Como Marcos ainda trabalha fora, o casal conseguiu acelerar a reforma da futura casa apenas nos últimos meses, quando começou a usar as noites livres para mexer no motorhome.

Vamos sair 'sem lenço e sem documento', até onde aguentarmos. A ideia é programar uma primeira rota, mas, se não gostarmos, vamos para outro lugar. Acho que essa é a ideia do motorhome, a liberdade de ficar onde gostar. Gostaríamos muito de conhecer Ushuaia e ir subindo, pegar toda essa parte da América Latina

Testes e mais testes

Lídia destaca que viajar em um veículo adaptado exige testes.

Para dirigir um motorhome, tanto no Brasil quanto no exterior, basta uma habilitação normal, de categoria B, para veículos de até 6 toneladas. Mas o nível de exigência aumenta em casos como o do casal paulista, que faz sua própria reforma.

Os viajantes devem abrir um processo de vistoria no Detran. Em até 30 dias, o veículo adaptado passa por inspeção feita pelo Inmetro, que certifica a segurança das alterações. Caberá ao órgão emitir ou não um certificado.

Ainda vamos circular com o motorhome para ver se não cai nada, mas o Marcos tem a maior cautela, por isso estamos indo devagar. Acho que é mais fácil construir uma casa, porque o motorhome é cheio de curvas, então você precisa de uma paciência milenar para acertar tudo. Ainda assim, não fica tudo perfeito, mas o importante é ficar seguro e confortável para viajar"

Ela e o marido levaram dois anos para comprar o micro-ônibus e já estão há dois trabalhando na reforma.

Além da mão na massa, o casal ainda tem de enfrentar olhares desconfiados. Lídia diz que o filho, de um relacionamento anterior, não é "nem um pouco entusiasta". "Mas ele respeita minha liberdade, para eu fazer o que eu quiser."

Apesar da animação com o projeto, ela também destaca as adversidades enfrentadas para planejar a futura jornada.

Uma delas é a falta de estrutura do Brasil para entender motorhomes como meios de transporte — algumas cidades proíbem, por exemplo, que os veículos fiquem estacionados em suas vias.

Além disso, o casal também encara a tarefa de custear o projeto completamente sozinhos. Os dois mantêm o canal "Terceira idade pelo mundo", no YouTube, e pretendem voltar a postar vídeos atrás de apoiadores.

"Tem casais que a gente segue que conseguiram patrocínios por redes sociais, aí fica um pouco mais fácil, mas a gente optou por se preservar um pouco, até por ter um pouco de medo da exposição", diz Lídia.

"Já quando o assunto é a estrutura do dia a dia, sabemos que faltam pontos de apoio para os 'motorhomeiros', em que você possa descarregar água suja e carregar a caixa d'água, por exemplo. O desafio não é para qualquer um."

####

REQUISITOS —
1. Transcreva, do texto sobre o motorhome, o trecho que vai de "Além da mão" até "a futura jornada.".
2. Informe se cada afirmação está de acordo com o texto sobre o motorhome, respondendo sim ou não e citando literalmente as palavras do texto que decidem a questão: (a) Para dirigir um motorhome de até 6 toneladas, basta uma habilitação de categoria B. (b) A inspeção do veículo adaptado é feita pelo Detran. (c) O casal optou por buscar patrocínios por meio das redes sociais.
Os itens apresentados adiante não são necessários.

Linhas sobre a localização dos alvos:
####

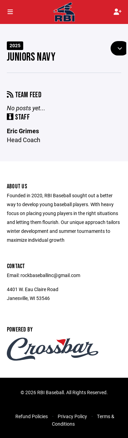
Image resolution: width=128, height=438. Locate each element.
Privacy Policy (72, 416)
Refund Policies (31, 416)
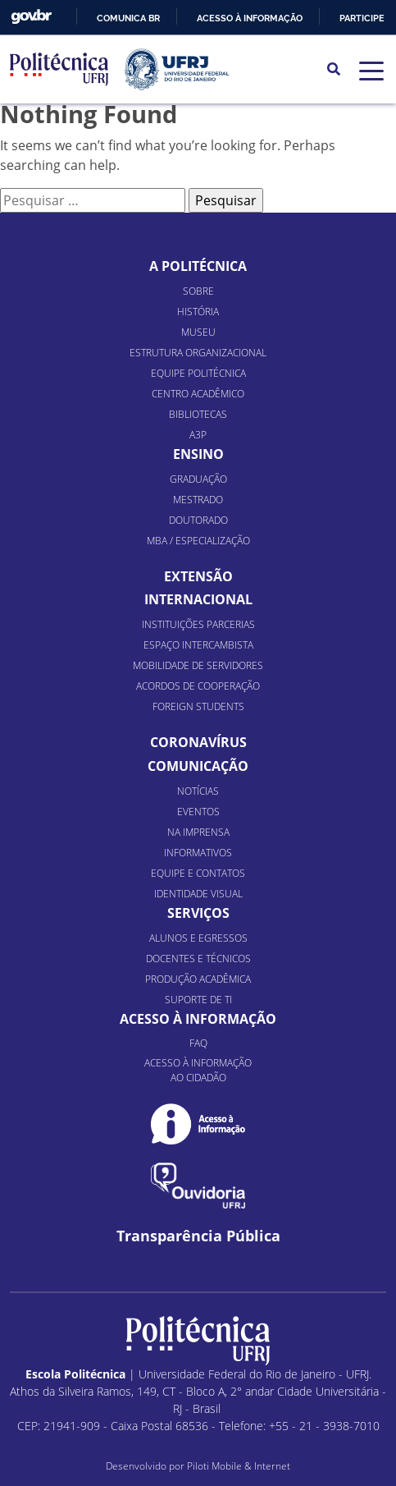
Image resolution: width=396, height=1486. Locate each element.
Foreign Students (198, 706)
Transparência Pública (198, 1236)
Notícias (198, 791)
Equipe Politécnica (198, 373)
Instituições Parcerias (198, 624)
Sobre (198, 291)
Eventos (198, 812)
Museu (198, 332)
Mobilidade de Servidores (198, 665)
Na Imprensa (198, 832)
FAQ (198, 1043)
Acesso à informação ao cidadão (198, 1070)
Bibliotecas (198, 414)
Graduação (198, 479)
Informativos (198, 853)
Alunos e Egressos (198, 938)
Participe (362, 18)
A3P (198, 435)
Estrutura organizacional (198, 353)
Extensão (198, 576)
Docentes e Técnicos (198, 958)
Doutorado (198, 520)
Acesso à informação (250, 18)
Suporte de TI (198, 1000)
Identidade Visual (198, 894)
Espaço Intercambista (198, 645)
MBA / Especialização (198, 541)
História (198, 312)
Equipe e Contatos (198, 873)
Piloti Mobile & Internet (238, 1466)
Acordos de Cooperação (198, 686)
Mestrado (198, 500)
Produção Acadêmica (198, 979)
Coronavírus (198, 742)
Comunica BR (128, 18)
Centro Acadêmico (198, 394)
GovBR (31, 17)
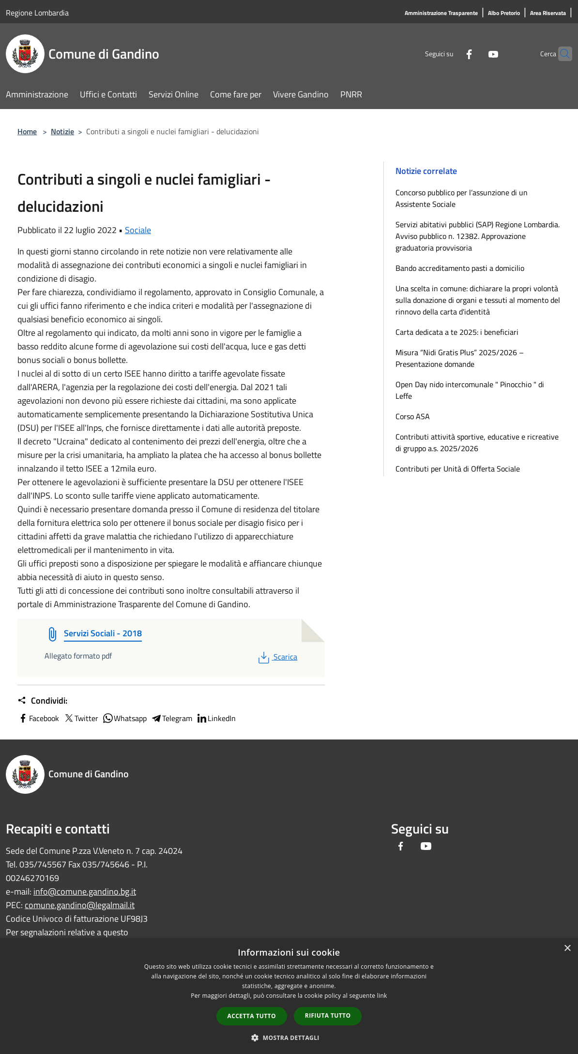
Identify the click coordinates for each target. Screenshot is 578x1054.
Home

####

LISTA DE SOLUÇÕES —
1.
Além da mão na massa, o casal ainda tem de enfrentar olhares desconfiados. Lídia diz que o filho, de um relacionamento anterior, não é "nem um pouco entusiasta". "Mas ele respeita minha liberdade, para eu fazer o que eu quiser."

Apesar da animação com o projeto, ela também destaca as adversidades enfrentadas para planejar a futura jornada.

2.
(a) Sim: "basta uma habilitação normal, de categoria B, para veículos de até 6 toneladas".
(b) Não: "o veículo adaptado passa por inspeção feita pelo Inmetro".
(c) Não: "a gente optou por se preservar um pouco".